TASK DESCRIPTION: Please reproduce the rows verbatim, beginning at the line that contains "Click the gravestone reward badge" and stopping after the line that contains "coord(1233,660)".
╔══
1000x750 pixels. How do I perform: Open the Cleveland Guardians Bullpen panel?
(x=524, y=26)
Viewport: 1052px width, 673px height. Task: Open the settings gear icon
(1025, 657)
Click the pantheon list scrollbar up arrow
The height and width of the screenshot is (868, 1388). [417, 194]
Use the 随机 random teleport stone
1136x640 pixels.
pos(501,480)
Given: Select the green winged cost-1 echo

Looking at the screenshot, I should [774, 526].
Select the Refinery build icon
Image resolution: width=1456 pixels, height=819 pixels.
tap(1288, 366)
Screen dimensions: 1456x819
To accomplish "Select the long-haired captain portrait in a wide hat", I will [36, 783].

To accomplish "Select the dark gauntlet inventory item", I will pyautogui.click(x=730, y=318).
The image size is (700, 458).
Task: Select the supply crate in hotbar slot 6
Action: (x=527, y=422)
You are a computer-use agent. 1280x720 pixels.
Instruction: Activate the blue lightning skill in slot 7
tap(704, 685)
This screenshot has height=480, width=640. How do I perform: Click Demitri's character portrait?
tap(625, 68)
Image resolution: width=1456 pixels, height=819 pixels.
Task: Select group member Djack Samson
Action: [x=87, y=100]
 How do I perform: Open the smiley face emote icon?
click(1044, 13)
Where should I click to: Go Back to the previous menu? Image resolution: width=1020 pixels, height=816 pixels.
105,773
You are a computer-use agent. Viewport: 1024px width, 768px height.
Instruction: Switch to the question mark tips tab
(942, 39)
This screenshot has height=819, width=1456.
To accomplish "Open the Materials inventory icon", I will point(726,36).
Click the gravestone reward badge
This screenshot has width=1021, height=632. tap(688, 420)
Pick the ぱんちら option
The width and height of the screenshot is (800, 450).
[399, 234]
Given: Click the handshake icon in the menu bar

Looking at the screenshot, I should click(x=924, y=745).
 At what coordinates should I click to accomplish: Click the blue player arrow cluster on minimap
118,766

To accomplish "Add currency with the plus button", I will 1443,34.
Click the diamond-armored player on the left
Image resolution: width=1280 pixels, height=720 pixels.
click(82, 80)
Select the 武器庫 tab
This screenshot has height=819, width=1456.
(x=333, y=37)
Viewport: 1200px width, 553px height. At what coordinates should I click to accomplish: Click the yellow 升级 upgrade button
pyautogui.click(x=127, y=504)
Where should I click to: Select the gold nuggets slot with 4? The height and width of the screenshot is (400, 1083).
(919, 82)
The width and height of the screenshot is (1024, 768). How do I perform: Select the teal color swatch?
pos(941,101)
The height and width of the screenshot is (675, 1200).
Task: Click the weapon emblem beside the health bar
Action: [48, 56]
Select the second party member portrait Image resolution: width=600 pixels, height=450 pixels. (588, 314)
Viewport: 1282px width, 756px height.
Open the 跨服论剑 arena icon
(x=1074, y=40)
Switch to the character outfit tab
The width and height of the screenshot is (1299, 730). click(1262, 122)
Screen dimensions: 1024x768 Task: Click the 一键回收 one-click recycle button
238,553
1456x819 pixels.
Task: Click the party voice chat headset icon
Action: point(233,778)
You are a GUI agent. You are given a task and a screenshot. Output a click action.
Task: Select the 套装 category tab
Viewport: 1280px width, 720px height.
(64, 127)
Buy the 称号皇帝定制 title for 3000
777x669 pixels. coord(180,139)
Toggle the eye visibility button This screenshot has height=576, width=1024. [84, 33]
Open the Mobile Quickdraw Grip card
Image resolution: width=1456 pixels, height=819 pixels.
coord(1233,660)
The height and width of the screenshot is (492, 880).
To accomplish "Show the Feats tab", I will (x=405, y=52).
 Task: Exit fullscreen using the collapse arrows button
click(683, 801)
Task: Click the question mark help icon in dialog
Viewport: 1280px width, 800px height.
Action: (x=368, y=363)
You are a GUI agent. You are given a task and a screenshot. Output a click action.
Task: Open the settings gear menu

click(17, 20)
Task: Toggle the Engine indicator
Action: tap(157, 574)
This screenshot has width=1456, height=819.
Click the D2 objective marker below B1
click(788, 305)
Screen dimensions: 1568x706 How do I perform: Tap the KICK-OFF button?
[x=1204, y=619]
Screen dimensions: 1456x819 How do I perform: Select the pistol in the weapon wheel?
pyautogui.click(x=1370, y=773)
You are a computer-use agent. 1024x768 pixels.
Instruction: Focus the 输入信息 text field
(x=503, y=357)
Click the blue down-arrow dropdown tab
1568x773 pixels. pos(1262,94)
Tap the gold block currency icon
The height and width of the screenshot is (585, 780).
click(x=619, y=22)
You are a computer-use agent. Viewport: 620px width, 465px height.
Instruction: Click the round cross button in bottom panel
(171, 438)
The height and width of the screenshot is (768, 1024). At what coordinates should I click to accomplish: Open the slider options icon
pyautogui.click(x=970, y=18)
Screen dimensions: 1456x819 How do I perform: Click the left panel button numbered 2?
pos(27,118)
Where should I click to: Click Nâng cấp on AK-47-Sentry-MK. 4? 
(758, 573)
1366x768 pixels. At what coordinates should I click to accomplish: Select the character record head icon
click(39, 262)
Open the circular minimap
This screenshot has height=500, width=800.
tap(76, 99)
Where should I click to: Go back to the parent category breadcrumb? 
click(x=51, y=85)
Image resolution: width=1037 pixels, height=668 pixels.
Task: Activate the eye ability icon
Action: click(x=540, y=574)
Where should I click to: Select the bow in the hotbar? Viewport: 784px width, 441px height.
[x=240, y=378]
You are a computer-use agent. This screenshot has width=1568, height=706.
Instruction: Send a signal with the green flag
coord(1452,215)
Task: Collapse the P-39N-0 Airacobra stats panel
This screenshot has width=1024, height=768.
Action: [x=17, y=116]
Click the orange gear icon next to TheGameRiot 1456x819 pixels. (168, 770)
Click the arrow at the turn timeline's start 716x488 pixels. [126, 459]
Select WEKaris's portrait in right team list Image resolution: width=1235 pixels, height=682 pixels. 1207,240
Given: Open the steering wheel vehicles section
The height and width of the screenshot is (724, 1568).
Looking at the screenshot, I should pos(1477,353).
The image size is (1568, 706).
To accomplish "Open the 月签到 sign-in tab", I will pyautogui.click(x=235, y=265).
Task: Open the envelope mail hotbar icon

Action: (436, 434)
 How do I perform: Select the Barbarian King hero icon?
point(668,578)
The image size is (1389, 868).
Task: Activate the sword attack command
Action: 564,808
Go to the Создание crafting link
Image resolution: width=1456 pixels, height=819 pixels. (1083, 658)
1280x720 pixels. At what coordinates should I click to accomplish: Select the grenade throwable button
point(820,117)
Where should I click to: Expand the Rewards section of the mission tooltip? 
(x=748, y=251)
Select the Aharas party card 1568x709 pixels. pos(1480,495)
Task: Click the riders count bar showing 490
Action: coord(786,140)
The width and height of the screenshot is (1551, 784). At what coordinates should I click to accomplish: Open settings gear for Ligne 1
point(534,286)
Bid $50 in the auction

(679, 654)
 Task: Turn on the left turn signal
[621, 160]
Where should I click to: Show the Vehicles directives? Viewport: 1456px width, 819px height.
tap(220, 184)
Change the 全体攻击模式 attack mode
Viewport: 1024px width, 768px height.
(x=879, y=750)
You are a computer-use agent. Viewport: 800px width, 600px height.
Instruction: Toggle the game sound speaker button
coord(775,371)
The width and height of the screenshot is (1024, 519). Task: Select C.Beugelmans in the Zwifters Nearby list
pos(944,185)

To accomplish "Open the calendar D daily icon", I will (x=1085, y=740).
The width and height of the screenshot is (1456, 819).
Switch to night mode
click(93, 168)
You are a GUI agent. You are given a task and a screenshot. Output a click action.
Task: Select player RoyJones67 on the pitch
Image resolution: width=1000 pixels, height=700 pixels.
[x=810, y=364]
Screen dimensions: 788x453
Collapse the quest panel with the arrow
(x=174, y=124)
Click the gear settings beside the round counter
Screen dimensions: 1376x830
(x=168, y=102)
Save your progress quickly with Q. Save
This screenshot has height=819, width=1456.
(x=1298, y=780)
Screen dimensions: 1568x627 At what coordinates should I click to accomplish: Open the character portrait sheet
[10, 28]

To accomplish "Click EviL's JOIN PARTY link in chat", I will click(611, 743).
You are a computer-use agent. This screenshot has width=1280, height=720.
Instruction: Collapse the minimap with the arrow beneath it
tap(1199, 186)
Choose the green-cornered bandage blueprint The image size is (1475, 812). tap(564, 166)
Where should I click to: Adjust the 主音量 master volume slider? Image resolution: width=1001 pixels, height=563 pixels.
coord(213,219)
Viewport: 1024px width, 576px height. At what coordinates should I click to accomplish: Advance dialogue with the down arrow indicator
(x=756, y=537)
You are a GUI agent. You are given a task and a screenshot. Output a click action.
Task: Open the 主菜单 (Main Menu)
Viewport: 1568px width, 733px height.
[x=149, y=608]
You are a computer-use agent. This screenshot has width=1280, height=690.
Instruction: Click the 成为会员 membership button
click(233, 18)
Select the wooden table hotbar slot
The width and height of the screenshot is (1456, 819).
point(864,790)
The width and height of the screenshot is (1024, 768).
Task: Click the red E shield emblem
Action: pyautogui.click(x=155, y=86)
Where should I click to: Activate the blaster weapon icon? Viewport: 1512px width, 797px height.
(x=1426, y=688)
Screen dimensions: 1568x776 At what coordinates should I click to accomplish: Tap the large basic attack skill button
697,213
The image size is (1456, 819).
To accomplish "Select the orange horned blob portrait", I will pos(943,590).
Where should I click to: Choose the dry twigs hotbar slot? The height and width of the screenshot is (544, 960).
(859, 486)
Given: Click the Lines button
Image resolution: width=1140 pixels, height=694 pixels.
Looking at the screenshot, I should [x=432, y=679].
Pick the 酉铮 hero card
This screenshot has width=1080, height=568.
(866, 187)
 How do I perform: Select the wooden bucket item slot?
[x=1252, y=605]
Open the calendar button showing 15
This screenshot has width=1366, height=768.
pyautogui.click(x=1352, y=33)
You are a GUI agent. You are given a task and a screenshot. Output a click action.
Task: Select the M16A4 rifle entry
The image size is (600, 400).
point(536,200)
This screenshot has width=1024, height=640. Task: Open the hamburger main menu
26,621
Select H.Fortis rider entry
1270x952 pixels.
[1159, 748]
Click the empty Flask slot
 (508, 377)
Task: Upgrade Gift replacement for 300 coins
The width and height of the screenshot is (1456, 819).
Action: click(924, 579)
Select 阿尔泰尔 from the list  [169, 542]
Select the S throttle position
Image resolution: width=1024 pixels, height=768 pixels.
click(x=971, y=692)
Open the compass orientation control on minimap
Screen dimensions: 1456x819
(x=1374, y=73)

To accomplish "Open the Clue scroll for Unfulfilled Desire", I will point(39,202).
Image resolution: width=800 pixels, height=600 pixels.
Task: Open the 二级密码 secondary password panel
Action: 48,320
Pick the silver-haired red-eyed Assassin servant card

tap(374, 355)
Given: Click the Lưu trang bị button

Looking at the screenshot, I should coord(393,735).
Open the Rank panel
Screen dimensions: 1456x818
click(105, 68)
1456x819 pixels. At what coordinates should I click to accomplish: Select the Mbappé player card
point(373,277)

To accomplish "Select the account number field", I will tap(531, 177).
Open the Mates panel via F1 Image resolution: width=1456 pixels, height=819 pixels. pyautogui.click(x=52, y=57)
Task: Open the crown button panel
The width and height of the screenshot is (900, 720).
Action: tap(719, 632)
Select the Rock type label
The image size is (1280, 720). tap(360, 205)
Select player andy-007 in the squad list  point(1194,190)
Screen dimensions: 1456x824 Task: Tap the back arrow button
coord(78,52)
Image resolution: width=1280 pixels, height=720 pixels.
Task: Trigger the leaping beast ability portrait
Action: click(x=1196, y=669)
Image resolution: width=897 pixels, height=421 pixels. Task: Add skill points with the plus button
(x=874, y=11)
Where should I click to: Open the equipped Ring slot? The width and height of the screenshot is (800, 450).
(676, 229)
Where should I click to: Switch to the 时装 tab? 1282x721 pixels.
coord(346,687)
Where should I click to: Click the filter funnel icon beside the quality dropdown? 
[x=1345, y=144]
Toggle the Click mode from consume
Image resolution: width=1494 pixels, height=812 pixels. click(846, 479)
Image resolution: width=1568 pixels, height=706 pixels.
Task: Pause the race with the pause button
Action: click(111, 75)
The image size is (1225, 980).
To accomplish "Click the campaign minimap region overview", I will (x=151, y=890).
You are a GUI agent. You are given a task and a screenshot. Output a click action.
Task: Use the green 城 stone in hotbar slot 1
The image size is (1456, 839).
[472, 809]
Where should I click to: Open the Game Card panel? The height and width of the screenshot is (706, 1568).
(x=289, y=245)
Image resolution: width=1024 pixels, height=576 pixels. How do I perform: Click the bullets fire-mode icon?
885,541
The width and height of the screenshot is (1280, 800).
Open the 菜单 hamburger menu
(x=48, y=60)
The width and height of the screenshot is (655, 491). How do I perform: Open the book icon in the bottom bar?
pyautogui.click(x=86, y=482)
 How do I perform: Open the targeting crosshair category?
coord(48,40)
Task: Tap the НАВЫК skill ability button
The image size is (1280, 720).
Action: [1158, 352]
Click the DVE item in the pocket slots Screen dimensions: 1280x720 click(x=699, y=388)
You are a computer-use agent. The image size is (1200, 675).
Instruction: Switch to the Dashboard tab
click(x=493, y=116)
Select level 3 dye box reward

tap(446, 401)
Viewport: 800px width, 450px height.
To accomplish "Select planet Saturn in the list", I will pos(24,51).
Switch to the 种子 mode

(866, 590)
╚══
FULL ANSWER:
Click the gravestone reward badge
This screenshot has width=1021, height=632. tap(688, 420)
Pick the ぱんちら option
The width and height of the screenshot is (800, 450).
[399, 234]
Given: Click the handshake icon in the menu bar

Looking at the screenshot, I should click(x=924, y=745).
 At what coordinates should I click to accomplish: Click the blue player arrow cluster on minimap
118,766

To accomplish "Add currency with the plus button", I will 1443,34.
Click the diamond-armored player on the left
Image resolution: width=1280 pixels, height=720 pixels.
click(82, 80)
Select the 武器庫 tab
This screenshot has height=819, width=1456.
(x=333, y=37)
Viewport: 1200px width, 553px height. At what coordinates should I click to accomplish: Click the yellow 升级 upgrade button
pyautogui.click(x=127, y=504)
Where should I click to: Select the gold nuggets slot with 4? The height and width of the screenshot is (400, 1083).
(919, 82)
The width and height of the screenshot is (1024, 768). How do I perform: Select the teal color swatch?
pos(941,101)
The height and width of the screenshot is (675, 1200).
Task: Click the weapon emblem beside the health bar
Action: [48, 56]
Select the second party member portrait Image resolution: width=600 pixels, height=450 pixels. (588, 314)
Viewport: 1282px width, 756px height.
Open the 跨服论剑 arena icon
(x=1074, y=40)
Switch to the character outfit tab
The width and height of the screenshot is (1299, 730). click(1262, 122)
Screen dimensions: 1024x768 Task: Click the 一键回收 one-click recycle button
238,553
1456x819 pixels.
Task: Click the party voice chat headset icon
Action: point(233,778)
You are a GUI agent. You are given a task and a screenshot. Output a click action.
Task: Select the 套装 category tab
Viewport: 1280px width, 720px height.
(64, 127)
Buy the 称号皇帝定制 title for 3000
777x669 pixels. coord(180,139)
Toggle the eye visibility button This screenshot has height=576, width=1024. [84, 33]
Open the Mobile Quickdraw Grip card
Image resolution: width=1456 pixels, height=819 pixels.
coord(1233,660)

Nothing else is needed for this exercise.